In the gentle softness of October and in the quiet stillness of the ending of nature’s year, we celebrate the completion of the Apostolic foundation of the City of God with the Feast of Saint Simon and Saint Jude. All that can be said has simply to do with their apostleship. They are of the company of “twelve poor men, by Christ anointed,”as a hymn puts it. And after all, what more needs to be said than that? Very little is known about either apart from their apostleship in Christ though they have come to be known traditionally as the patron saints of zealots and of lost causes, respectively. But that only highlights perhaps the essential doctrine of the saints. Another lives in them and so for us. It is all about the sanctifying power of the grace of Christ reflected in those whose lives are hid in Christ and who point us to the nature of our abiding in the grace of God.
That abiding is wonderfully signaled in the lesson from Revelation as belonging to the image of the heavenly city, the city of God. The Collect emphasizes that the Church is built upon nothing less than “the foundation of the Apostles and Prophets, Christ Jesus himself being the head corner-stone” and emphasizes the unity of doctrine as the binding principle that makes us “an holy temple acceptable unto thee.” We abide in the temple and are to be ourselves temples of the Holy Spirit.
What this means is shown in the powerful gospel for their feast which speaks about keeping the commandments of God in love and about the Holy Spirit as the Comforter or Strengthener of our faith who “shall teach you all things, and bring to your remembrance, whatsoever I have said unto you.” The Feast of St. Simon and St. Jude completes the festal round of the Apostles and prepares us for the harvest festival of All Saints. What is set before us is the wonder of our co-inherence with God and with one another. God in us and we in him.
Saints Simon and Jude usher us into the glorious celebration of that community of divine love in which we have our abiding, the Feast of All Saints; itself the celebration of “all that dedicated city, dearly loved of God on high.” All our agendas are, after all, but lost causes, all our zeal is but misplaced love apart from our abiding in the love of God which passes human knowing. And as the Gospel makes clear this abiding is our peace and our joy, come what may in the course of this troublous life.

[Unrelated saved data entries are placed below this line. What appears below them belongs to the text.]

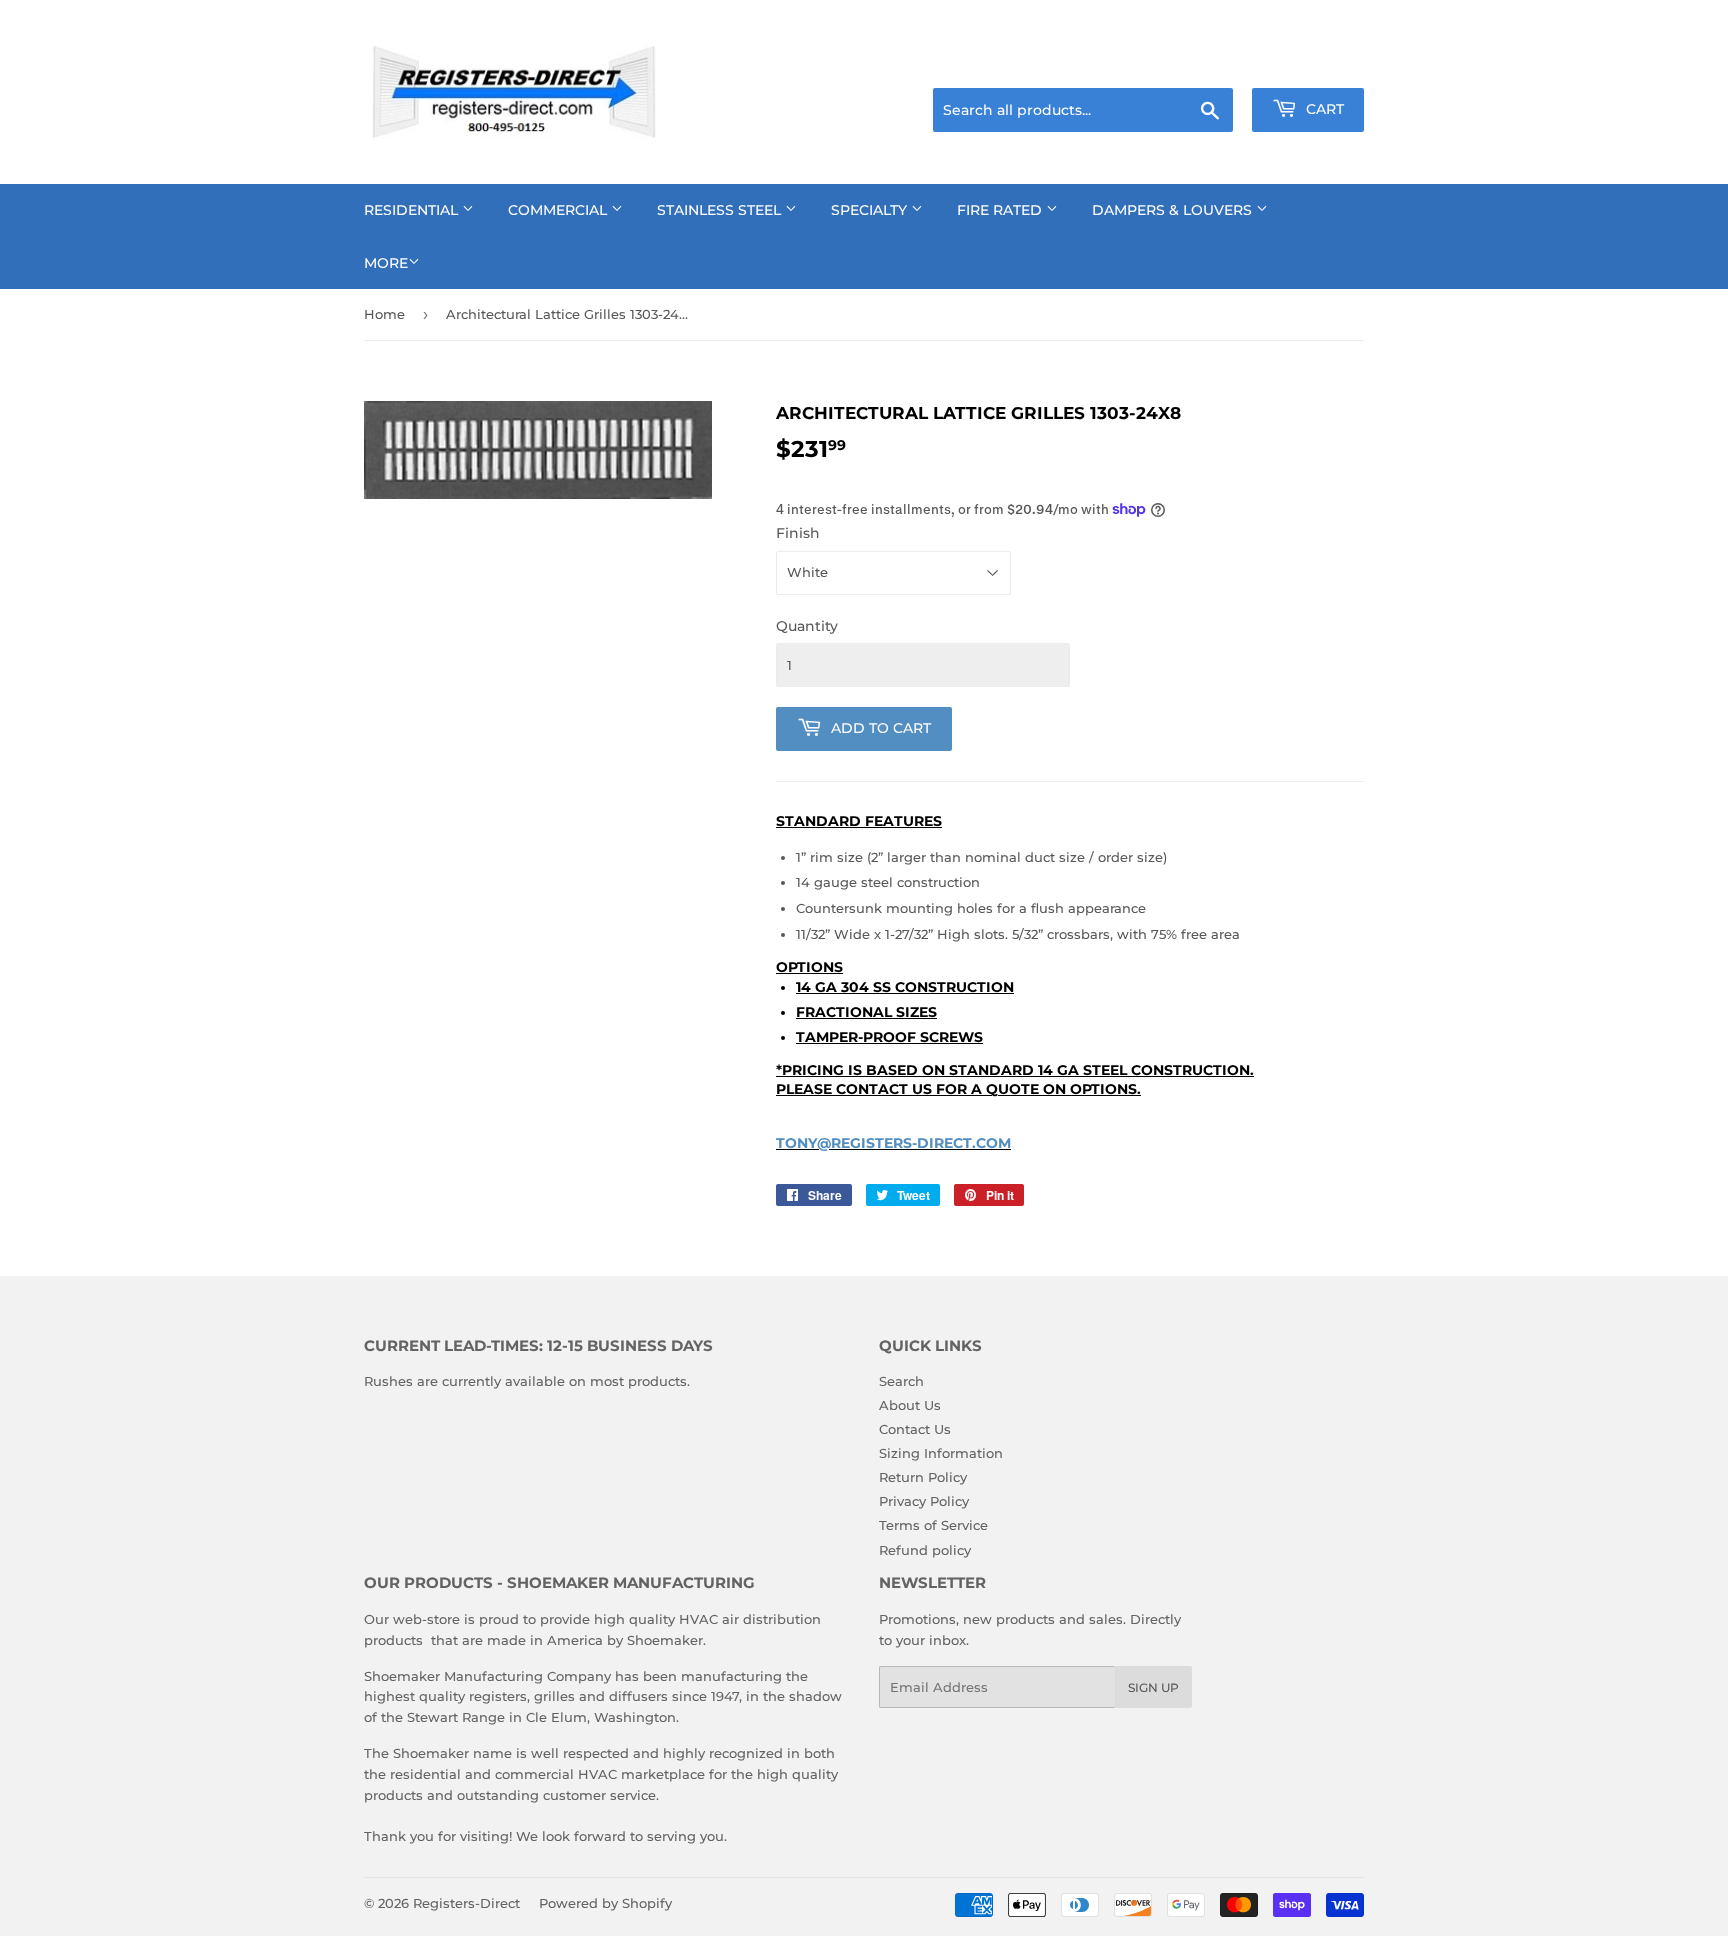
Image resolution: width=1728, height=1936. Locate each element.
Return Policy (923, 1477)
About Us (910, 1405)
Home (384, 314)
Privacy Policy (924, 1501)
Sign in (1206, 63)
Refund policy (925, 1550)
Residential (413, 210)
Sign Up (1153, 1687)
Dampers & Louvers (1174, 210)
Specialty (871, 210)
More (386, 263)
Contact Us (915, 1429)
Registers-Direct (466, 1903)
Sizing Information (941, 1453)
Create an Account (1309, 63)
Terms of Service (933, 1525)
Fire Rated (1001, 210)
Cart (1323, 109)
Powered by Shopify (605, 1903)
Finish (798, 533)
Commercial (559, 210)
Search (901, 1381)
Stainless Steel (721, 210)
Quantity (807, 626)
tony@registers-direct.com (893, 1143)
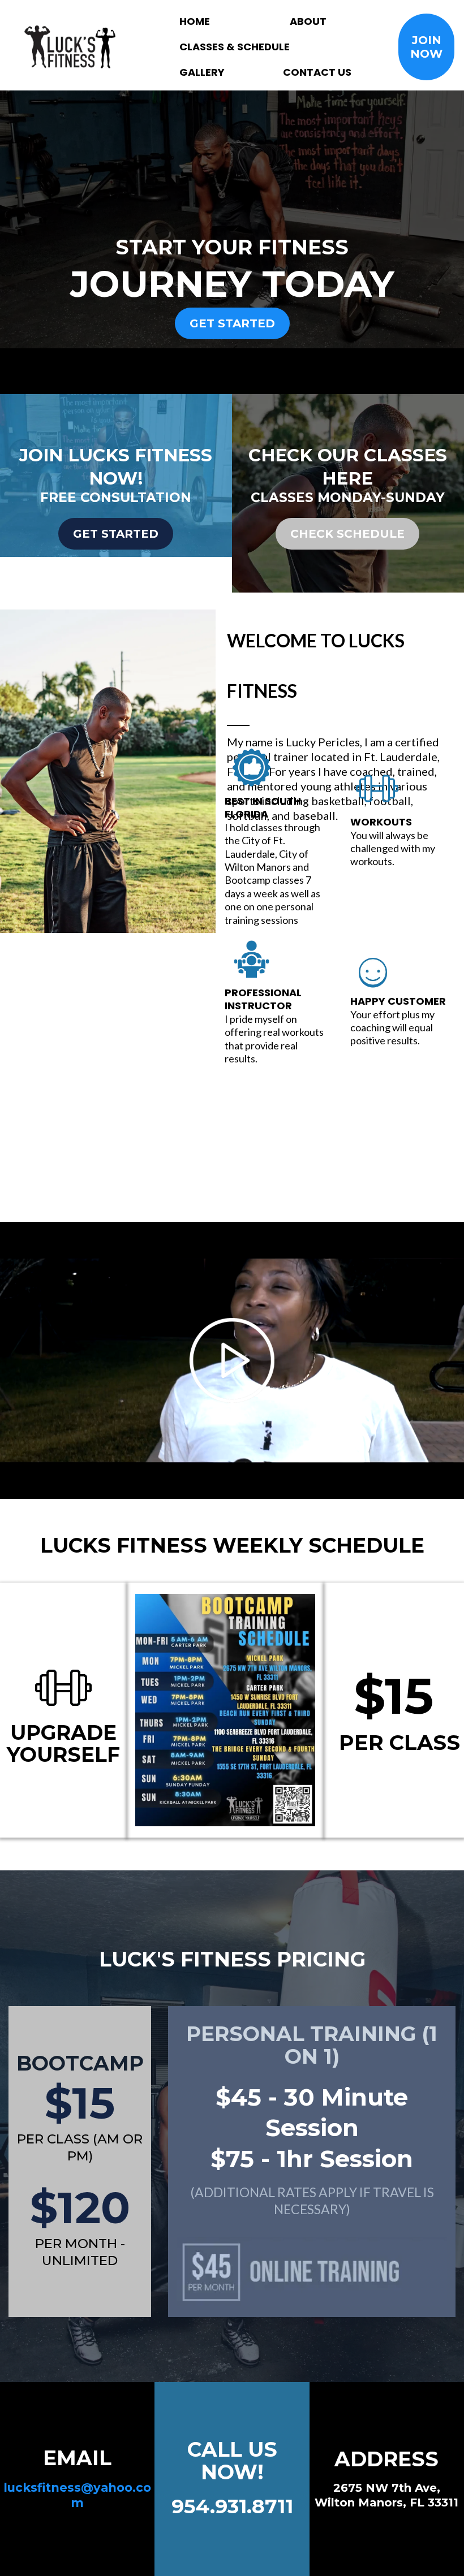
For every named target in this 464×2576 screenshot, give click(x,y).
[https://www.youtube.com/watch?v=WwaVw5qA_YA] (232, 1360)
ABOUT (308, 21)
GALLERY (202, 72)
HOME (194, 21)
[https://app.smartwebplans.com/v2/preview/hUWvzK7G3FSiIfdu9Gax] (70, 47)
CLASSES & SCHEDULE (234, 47)
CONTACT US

“Peace I leave with you, my peace I give unto you: not as the world giveth, give I unto you. Let not your heart be troubled, neither let it be afraid.” These words belong to the exact same Gospel read at Pentecost. The descent of the Holy Spirit inspires and guides, teaches and directs the Church of God and all our souls in its holy embrace. We have our abiding in that great city, the holy Jerusalem. As Bishop John Pearson wonderfully puts it:
This is the communion which the saints enjoy with the three Persons of the Blessed Trinity; this is the heavenly fellowship (represented unto entertaining Abraham, when the Lord appeared unto him, and three men stood by him:) for our Saviour hath made us this most gracious promise, If any man love me, he will keep my words; and my Father will love him, and we will come unto him and make our abode with him. Here is the soul of man made the habitation of God the Father, and of God the Son; and the presence of the Spirit cannot be wanting where those two are inhabiting; for if any man have not the Spirit of Christ, he is none of his. The Spirit therefore with the Father and the Son inhabiteth in the saints; for know ye not, saith the Apostle, that ye are the temples of God, and the Spirit of God dwelleth in you?”
“If a man love me, he will keep my words, and my Father will love him, and we will come unto him, and make our abode with him.”